### Source data
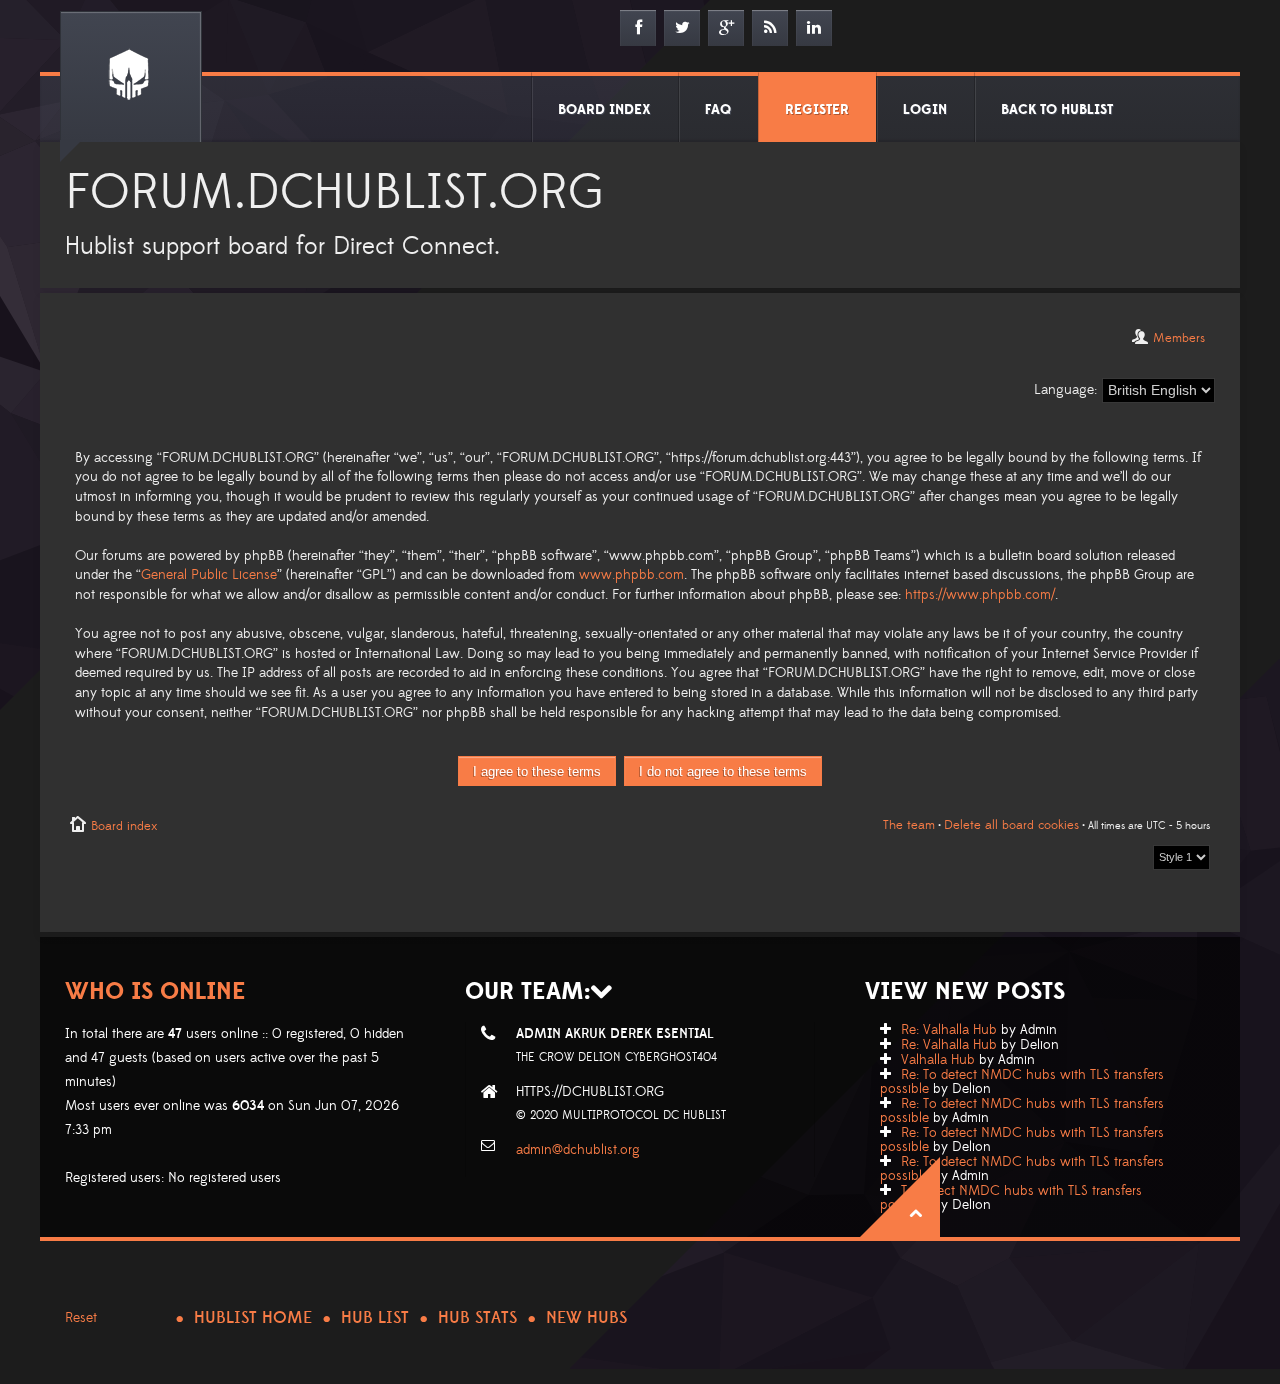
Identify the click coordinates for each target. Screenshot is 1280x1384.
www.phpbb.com (631, 575)
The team (909, 825)
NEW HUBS (586, 1318)
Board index (124, 826)
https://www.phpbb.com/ (980, 595)
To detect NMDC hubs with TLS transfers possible (1011, 1198)
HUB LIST (375, 1318)
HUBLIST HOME (253, 1318)
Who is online (155, 991)
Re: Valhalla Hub (949, 1030)
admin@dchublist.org (578, 1150)
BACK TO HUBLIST (1057, 110)
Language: (1065, 390)
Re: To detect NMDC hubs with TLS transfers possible (1022, 1082)
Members (1179, 338)
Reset (81, 1318)
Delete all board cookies (1011, 825)
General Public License (209, 575)
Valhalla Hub (938, 1060)
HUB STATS (477, 1318)
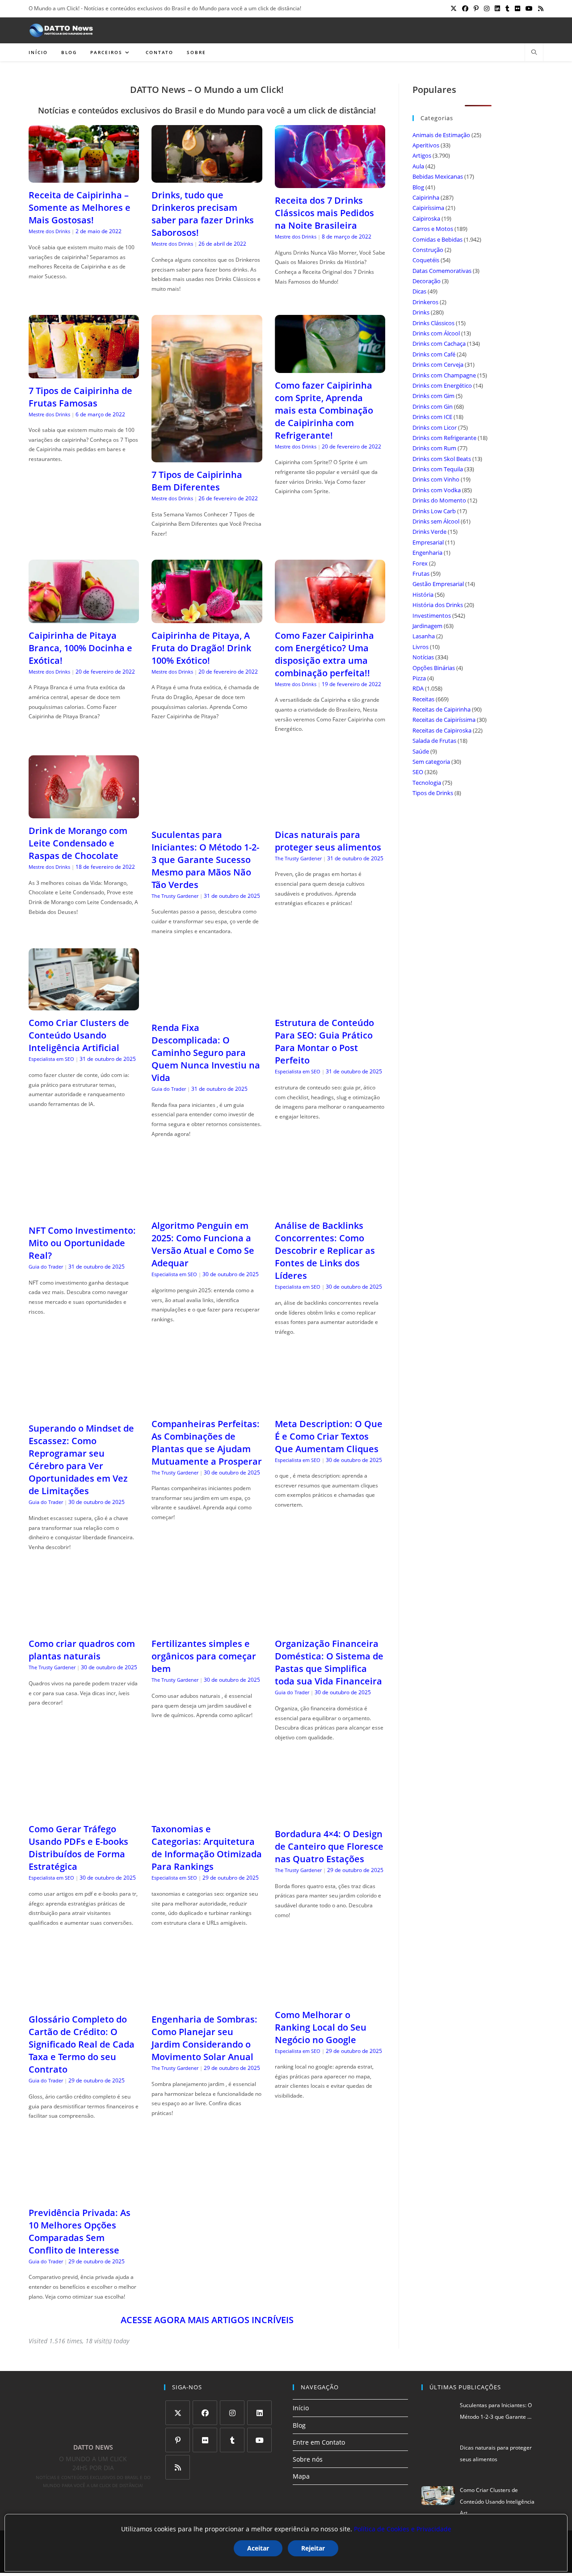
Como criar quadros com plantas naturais (82, 1650)
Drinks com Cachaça (439, 343)
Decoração (426, 281)
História (422, 595)
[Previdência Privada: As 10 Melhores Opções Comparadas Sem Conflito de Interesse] (84, 2195)
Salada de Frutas (434, 741)
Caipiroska (426, 218)
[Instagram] (232, 2412)
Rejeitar (313, 2548)
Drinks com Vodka (436, 490)
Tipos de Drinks (432, 793)
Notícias (423, 657)
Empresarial (428, 542)
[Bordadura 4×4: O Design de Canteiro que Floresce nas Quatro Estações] (330, 1816)
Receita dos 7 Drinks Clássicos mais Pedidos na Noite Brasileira (324, 212)
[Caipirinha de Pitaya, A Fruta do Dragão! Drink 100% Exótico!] (206, 617)
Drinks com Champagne (444, 375)
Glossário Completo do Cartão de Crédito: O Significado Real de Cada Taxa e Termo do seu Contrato (82, 2044)
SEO (417, 772)
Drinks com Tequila (437, 469)
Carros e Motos (432, 229)
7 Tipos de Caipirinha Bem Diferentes (196, 481)
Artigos (421, 155)
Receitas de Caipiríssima (443, 720)
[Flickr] (205, 2440)
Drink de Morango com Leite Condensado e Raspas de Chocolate (78, 843)
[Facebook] (205, 2412)
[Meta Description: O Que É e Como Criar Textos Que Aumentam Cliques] (330, 1405)
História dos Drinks (437, 605)
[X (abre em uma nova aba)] (453, 8)
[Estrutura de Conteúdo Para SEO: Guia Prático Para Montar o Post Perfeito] (330, 1005)
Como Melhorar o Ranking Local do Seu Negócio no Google (320, 2027)
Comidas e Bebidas (437, 239)
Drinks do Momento (439, 500)
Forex (420, 563)
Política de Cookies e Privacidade (402, 2529)
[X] (177, 2412)
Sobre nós (308, 2459)
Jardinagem (427, 626)
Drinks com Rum (434, 448)
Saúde (420, 751)
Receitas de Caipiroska (441, 730)
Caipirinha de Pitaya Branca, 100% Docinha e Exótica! (80, 647)
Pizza (419, 678)
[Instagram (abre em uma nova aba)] (486, 8)
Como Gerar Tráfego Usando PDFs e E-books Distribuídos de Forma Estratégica (78, 1847)
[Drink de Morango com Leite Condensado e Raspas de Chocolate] (84, 812)
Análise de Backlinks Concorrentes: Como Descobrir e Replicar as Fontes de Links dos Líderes (325, 1250)
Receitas (423, 699)
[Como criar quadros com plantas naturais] (84, 1625)
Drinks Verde (429, 532)
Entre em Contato (319, 2442)
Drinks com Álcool (436, 333)
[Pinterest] (177, 2440)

### Assignment
Give back each entry exactly as it appears. Leave pictures out.

### Solution to this problem
Identify the click coordinates for each target. Screenshot is 1280x1384.
www.phpbb.com (631, 575)
The team (909, 825)
NEW HUBS (586, 1318)
Board index (124, 826)
https://www.phpbb.com/ (980, 595)
To detect NMDC hubs with TLS transfers possible (1011, 1198)
HUB LIST (375, 1318)
HUBLIST HOME (253, 1318)
Who is online (155, 991)
Re: Valhalla Hub (949, 1030)
admin@dchublist.org (578, 1150)
BACK TO HUBLIST (1057, 110)
Language: (1065, 390)
Re: To detect NMDC hubs with TLS transfers possible (1022, 1082)
Members (1179, 338)
Reset (81, 1318)
Delete all board cookies (1011, 825)
General Public License (209, 575)
Valhalla Hub (938, 1060)
HUB STATS (477, 1318)
Como criar quadros com plantas naturais (82, 1650)
Drinks com Cachaça (439, 343)
Decoração (426, 281)
História (422, 595)
[Previdência Privada: As 10 Melhores Opções Comparadas Sem Conflito de Interesse] (84, 2195)
Salada de Frutas (434, 741)
Caipiroska (426, 218)
[Instagram] (232, 2412)
Rejeitar (313, 2548)
Drinks com Vodka (436, 490)
Tipos de Drinks (432, 793)
Notícias (423, 657)
Empresarial (428, 542)
[Bordadura 4×4: O Design de Canteiro que Floresce nas Quatro Estações] (330, 1816)
Receita dos 7 Drinks Clássicos mais Pedidos na Noite Brasileira (324, 212)
[Caipirinha de Pitaya, A Fruta do Dragão! Drink 100% Exótico!] (206, 617)
Drinks com Champagne (444, 375)
Glossário Completo do Cartão de Crédito: O Significado Real de Cada Taxa e Termo do seu Contrato (82, 2044)
SEO (417, 772)
Drinks com Tequila (437, 469)
Carros e Motos (432, 229)
7 Tipos de Caipirinha Bem Diferentes (196, 481)
Artigos (421, 155)
Receitas de Caipiríssima (443, 720)
[Flickr] (205, 2440)
Drink de Morango com Leite Condensado e Raspas de Chocolate (78, 843)
[Facebook] (205, 2412)
[Meta Description: O Que É e Como Criar Textos Que Aumentam Cliques] (330, 1405)
História dos Drinks (437, 605)
[X (abre em uma nova aba)] (453, 8)
[Estrutura de Conteúdo Para SEO: Guia Prático Para Montar o Post Perfeito] (330, 1005)
Como Melhorar o Ranking Local do Seu Negócio no Google (320, 2027)
Comidas e Bebidas (437, 239)
Drinks do Momento (439, 500)
Forex (420, 563)
Política de Cookies e Privacidade (402, 2529)
[X] (177, 2412)
Sobre nós (308, 2459)
Jardinagem (427, 626)
Drinks com Rum (434, 448)
Saúde (420, 751)
Receitas de Caipiroska (441, 730)
Caipirinha de Pitaya Branca, 100% Docinha e Exótica! (80, 647)
Pizza (419, 678)
[Instagram (abre em uma nova aba)] (486, 8)
Como Gerar Tráfego Usando PDFs e E-books Distribuídos de Forma Estratégica (78, 1847)
[Drink de Morango com Leite Condensado e Raspas de Chocolate] (84, 812)
Análise de Backlinks Concorrentes: Como Descobrir e Replicar as Fontes de Links dos Líderes (325, 1250)
Receitas (423, 699)
[Como criar quadros com plantas naturais] (84, 1625)
Drinks Verde (429, 532)
Entre em Contato (319, 2442)
Drinks com Álcool (436, 333)
[Pinterest] (177, 2440)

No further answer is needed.